Day 2 of the weekend brought about total exhaustion and fatigue…at least to start the day.  Sometimes my body responds to the second day of racing in a good way.  It was Round 2 of the Bay Area Super Prestige at Candelstick Point…again.  After finishing 7th in Round 1 I got a front row call up and proceeded to botch my start, almost get taken out by Chris Kelly’s very long mountain bike handlebars and proceed to have the most unlucky race in years.  And it was all my fault.  I tried a little experiment this year and put Stan’s sealant in my tubular wheels to protect them.  Well it has actually hurt them more because I didn’t put valve extenders in between the tire and the valve stem.  I chose to run the extension after the valve.  Well the sealant gummed up the valve cores and they started burping air during the races.  On the second lap of this race I noticed my rear tire was going flat. I was sitting Top 5 and was bummed to have this problem.

BASP #2 2013

Rolling with the “B” bike

I had an awesome bike change with Daniel from the Pilarcitos.  Dude saved me because I passed the pits and was yelling his name to get the next time through and there he was.  Daniel is a stalwart in the local racing scene with BASP and has sacrificed a lot of his time to help us in the pits for years.  He is moving to SoCal next year.  He will be missed.  Turns out though my “B” bike was having the same issue.
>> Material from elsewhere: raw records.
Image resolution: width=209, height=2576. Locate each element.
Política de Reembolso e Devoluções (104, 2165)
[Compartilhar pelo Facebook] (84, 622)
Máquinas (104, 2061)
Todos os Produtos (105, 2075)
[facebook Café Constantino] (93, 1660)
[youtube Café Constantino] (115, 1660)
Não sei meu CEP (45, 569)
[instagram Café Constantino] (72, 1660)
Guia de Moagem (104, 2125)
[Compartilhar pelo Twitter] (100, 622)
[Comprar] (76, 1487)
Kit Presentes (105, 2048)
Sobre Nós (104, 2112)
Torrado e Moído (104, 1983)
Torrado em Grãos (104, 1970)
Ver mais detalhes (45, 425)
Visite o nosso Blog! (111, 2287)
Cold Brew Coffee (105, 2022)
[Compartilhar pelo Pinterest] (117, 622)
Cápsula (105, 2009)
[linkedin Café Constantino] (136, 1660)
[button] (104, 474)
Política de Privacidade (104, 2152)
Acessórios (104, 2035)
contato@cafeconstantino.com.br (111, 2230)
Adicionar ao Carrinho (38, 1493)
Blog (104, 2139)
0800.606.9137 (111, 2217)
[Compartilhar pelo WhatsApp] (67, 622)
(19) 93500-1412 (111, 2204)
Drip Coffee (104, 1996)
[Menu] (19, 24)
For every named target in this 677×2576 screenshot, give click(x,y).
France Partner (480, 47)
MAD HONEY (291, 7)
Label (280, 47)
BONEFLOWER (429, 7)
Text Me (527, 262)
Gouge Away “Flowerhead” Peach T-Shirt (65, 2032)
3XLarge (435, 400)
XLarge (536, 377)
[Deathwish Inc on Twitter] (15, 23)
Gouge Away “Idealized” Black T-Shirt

Pit again, back onto a flat rear tire.  The guys in the pit fixed the problem.  Pit again for the “B” bike.  You can see where this is going.  Losing tons of time and placings.  Lesson learned…always take care of your bike issues during the week.  Don’t put it off.  Do it before the season even starts.

Overall assessment – Once again I learned that it is hard to be a promoter and a racer, but it is worth it.